Les combats de grillons en Chine
Mon oncle Paul Provencher, le coureur des bois, écrivait qu’en Chine, les batailles de grillons (Gryllus Pennsylvanicus, Fall Field Cricket) sont aussi populaires que les batailles de coqs dans les Caraïbes. Rappelez-vous.
Le quotidien de Québec, Le Canadien, du 13 novembre 1880, semble manifestement lui donner raison. Extraits d’un article qu’on intitule «Le jeu national de la Chine».
Si vous allez, au jour fixé, à la porte nord-est de Canton et que vous jetiez un coup d’œil sur le champ voisin, vous y verrez une animation extraordinaire; des groupes de Chinois se pressent dans des baraques élevées sur le terrain; au milieu de la populace, on remarque des hommes d’un rang élevé, des officiers tartares, et même des mandarins.
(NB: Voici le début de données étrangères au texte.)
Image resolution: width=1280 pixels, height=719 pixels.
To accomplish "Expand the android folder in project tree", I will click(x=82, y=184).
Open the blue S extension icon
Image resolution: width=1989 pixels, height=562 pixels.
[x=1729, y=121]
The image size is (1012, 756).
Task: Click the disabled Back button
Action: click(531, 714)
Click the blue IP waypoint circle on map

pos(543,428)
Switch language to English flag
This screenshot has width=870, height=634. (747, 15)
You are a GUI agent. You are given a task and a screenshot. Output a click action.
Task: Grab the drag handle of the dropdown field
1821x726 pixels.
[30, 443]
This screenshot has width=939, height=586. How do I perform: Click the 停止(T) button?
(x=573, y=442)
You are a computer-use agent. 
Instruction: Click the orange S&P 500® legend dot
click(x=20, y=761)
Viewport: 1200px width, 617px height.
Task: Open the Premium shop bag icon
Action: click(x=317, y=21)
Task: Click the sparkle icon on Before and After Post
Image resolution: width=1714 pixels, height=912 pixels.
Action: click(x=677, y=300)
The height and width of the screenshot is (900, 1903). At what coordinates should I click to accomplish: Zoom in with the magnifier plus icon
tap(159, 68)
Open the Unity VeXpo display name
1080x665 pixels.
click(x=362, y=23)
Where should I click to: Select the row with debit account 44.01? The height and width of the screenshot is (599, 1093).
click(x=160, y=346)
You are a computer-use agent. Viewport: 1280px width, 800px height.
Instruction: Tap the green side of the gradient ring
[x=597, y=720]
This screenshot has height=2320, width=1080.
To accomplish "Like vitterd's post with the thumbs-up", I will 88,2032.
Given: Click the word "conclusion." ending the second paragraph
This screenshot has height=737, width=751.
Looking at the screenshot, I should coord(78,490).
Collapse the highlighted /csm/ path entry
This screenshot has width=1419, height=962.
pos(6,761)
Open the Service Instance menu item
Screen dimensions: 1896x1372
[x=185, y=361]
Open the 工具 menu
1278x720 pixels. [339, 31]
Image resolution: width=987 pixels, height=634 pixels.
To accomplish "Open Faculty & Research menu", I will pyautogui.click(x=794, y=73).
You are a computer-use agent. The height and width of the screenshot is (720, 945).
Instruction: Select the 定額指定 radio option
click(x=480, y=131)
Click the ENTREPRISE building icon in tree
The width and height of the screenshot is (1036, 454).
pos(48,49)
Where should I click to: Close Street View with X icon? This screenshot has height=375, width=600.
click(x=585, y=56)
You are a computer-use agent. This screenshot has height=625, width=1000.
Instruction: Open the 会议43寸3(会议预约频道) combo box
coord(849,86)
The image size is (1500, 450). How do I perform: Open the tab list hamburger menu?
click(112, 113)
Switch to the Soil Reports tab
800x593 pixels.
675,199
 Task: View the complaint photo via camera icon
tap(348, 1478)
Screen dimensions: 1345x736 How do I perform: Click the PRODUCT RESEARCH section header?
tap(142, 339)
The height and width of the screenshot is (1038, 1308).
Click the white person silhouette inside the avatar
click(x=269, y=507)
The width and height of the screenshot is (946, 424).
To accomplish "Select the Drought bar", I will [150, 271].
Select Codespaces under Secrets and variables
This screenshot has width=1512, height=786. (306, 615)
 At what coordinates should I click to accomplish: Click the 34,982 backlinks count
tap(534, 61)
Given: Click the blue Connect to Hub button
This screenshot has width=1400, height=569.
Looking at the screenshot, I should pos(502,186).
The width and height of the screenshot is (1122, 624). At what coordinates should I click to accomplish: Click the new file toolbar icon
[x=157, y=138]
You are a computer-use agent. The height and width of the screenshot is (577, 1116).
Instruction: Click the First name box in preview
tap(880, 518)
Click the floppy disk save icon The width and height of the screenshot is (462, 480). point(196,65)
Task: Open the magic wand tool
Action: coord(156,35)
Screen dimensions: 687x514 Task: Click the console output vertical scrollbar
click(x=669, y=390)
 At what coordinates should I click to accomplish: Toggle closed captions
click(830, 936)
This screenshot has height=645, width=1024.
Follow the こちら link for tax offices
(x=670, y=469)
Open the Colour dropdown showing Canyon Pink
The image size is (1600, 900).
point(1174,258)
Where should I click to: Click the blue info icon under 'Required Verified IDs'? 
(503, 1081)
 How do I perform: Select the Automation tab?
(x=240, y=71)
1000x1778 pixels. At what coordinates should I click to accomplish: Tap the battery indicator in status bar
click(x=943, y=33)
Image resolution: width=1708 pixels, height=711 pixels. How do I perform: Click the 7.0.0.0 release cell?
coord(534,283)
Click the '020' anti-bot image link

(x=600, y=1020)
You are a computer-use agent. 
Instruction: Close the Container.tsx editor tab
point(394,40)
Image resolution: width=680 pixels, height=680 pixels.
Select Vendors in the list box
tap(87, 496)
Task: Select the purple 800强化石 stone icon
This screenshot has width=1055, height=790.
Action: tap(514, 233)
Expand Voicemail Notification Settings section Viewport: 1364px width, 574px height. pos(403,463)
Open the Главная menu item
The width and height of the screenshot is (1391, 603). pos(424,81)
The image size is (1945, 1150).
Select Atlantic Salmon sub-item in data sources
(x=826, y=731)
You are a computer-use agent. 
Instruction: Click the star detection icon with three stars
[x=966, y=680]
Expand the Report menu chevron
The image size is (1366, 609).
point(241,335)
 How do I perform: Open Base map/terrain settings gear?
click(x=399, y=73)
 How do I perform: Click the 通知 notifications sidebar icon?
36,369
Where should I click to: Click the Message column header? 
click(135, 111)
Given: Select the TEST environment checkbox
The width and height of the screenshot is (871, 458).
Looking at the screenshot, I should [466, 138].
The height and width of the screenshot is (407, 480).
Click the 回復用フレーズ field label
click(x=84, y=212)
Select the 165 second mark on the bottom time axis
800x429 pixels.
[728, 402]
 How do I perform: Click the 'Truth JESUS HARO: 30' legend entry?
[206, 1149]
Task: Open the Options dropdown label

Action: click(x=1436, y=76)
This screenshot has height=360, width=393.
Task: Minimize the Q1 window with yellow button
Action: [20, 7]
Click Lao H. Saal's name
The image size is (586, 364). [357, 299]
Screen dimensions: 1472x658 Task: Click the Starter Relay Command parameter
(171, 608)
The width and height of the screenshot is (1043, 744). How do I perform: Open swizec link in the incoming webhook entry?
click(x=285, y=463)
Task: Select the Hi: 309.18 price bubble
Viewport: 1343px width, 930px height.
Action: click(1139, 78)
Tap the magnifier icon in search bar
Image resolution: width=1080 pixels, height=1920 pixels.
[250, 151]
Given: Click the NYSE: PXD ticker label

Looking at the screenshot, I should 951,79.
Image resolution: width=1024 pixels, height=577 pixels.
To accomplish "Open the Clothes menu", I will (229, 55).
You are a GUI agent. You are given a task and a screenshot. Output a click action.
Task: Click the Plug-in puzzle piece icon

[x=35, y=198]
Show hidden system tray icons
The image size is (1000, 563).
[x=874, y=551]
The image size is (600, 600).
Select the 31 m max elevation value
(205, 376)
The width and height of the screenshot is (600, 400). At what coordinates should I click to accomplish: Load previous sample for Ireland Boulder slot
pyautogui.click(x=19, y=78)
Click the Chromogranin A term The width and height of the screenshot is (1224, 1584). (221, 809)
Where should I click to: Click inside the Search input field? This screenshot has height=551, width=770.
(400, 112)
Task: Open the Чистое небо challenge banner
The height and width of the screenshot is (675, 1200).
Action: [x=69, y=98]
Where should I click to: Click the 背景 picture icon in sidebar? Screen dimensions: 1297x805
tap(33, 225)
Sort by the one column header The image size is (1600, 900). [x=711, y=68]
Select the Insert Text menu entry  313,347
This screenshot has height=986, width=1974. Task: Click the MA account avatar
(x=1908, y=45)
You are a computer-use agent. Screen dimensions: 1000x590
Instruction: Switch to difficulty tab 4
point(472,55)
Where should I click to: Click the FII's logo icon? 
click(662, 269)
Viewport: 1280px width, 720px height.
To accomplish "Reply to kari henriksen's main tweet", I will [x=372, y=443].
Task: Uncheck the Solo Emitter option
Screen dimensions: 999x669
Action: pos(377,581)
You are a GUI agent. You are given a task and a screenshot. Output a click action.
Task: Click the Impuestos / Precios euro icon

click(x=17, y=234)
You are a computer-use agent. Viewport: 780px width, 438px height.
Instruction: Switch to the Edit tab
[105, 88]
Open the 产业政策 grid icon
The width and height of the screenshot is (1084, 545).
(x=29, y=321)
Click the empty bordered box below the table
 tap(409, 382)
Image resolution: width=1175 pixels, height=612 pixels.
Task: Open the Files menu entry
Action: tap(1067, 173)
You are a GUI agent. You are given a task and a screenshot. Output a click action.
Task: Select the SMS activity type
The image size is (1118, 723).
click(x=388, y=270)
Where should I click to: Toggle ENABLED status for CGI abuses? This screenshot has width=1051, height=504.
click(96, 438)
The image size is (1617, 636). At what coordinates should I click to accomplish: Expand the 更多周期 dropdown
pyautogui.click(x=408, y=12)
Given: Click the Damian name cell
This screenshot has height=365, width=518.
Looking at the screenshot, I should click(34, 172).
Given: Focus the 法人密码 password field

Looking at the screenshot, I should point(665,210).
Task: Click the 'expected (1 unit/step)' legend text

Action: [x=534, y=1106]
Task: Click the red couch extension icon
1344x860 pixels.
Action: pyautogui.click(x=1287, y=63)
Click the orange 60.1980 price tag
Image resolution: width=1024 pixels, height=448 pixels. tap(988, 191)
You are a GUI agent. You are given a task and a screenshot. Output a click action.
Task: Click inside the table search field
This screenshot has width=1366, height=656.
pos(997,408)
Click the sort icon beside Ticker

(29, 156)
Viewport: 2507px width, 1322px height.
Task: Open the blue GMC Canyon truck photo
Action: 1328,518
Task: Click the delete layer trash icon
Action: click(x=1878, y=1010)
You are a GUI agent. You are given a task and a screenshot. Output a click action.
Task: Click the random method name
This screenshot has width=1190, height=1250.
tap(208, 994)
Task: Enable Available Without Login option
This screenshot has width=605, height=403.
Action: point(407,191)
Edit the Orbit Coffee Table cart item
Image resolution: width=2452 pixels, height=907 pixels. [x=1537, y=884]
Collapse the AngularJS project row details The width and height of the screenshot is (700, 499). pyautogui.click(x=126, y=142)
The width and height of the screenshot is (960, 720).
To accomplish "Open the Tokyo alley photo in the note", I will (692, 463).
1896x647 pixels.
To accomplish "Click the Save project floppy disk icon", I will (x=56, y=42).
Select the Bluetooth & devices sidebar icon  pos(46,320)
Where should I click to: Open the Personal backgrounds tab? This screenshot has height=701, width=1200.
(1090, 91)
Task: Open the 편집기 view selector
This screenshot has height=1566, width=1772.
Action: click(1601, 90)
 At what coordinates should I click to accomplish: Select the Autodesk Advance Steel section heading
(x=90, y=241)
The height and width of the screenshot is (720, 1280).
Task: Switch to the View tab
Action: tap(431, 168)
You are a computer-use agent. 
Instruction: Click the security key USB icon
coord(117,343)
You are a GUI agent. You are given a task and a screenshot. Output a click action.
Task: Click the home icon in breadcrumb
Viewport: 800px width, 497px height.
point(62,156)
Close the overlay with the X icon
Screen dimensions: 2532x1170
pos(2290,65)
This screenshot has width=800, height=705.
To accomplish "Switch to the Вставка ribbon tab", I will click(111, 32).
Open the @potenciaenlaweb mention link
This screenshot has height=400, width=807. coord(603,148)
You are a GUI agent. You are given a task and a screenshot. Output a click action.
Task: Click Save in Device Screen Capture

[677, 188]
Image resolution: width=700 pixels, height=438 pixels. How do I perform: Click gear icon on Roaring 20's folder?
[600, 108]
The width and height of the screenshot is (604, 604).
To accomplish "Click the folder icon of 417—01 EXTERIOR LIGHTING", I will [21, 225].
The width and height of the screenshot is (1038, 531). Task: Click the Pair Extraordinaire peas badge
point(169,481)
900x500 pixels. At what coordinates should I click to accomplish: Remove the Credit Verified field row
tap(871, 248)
C’est le turf; c’est Epsom; c’est le derby.
Voici l’enceinte; voici le pesage; voici les «book-markers» et les parieurs; enfin, voici les combattants. On les apporte dans des écuelles de terre recouvertes d’un linge; ce sont de fiers grillons entraînés à la lutte et qui représentent des centaines de dollars engagés sur leur vaillance.
On les promène au pesage et, pendant ce temps, on établit les cotes, on inscrit les paris; tel est le favori, tel est discuté. Enfin, les juges s’assemblent dans les tribunes; deux hommes s’avancent, tenant chacun un petit bol à la main; ce sont les propriétaires des grillons engagés. On les met alors face à face et cornes à cornes dans une écuelle qui représente l’arène. «Laissez aller» crie le président et le combat commence.
Les grillons font d’abord le tour de la lice en sens inverse et, après cette parade, ils fondent l’un sur l’autre avec une impétuosité telle que le premier choc les jette souvent tous deux sur le dos. Alors leurs propriétaires, armés de petites baguettes, les excitent de nouveau, et la lutte s’engage acharnée, furieuse. Il n’est pas rare que les belligérants y laissent patte ou aile.
Si l’un des champions se dérobe et refuse trois fois le combat, il est déclaré vaincu. Les vainqueurs sont portés en triomphe par leurs possesseurs, et quand ils meurent (la vie d’un grillon ne compte guère plus de cent trente jours), on les ensevelit dans de petits cercueils d’argent et on les enterre secrètement sur les collines.
C’est là qu’à la saison prochaine, on ira chercher de nouveaux combattants, car on suppose que l’esprit des grillons victorieux passera dans le corps de leurs successeurs.
Pendant la guerre de 1857, un capitaine de vaisseau, qui s’était embossé à Whampoa pour bloquer la rivière, apercevant sur les collines une troupe de Chinois qu’il prit pour des assaillants, fit mettre à terre une troupe de débarquement qui se dirigea vers les agresseurs supposés.
Ceux-ci étaient armés, comme c’est l’usage des Chinois la nuit, et ils portaient des lanternes. On se tira des coups de feu et il y eut des blessés de part et d’autre. Mais lorsqu’on en vint aux mains, le capitaine, grièvement blessé lui-même, reconnut qu’il avait à faire à des villageois parcourant nuitamment les collines à la recherche de leurs insectes de sport.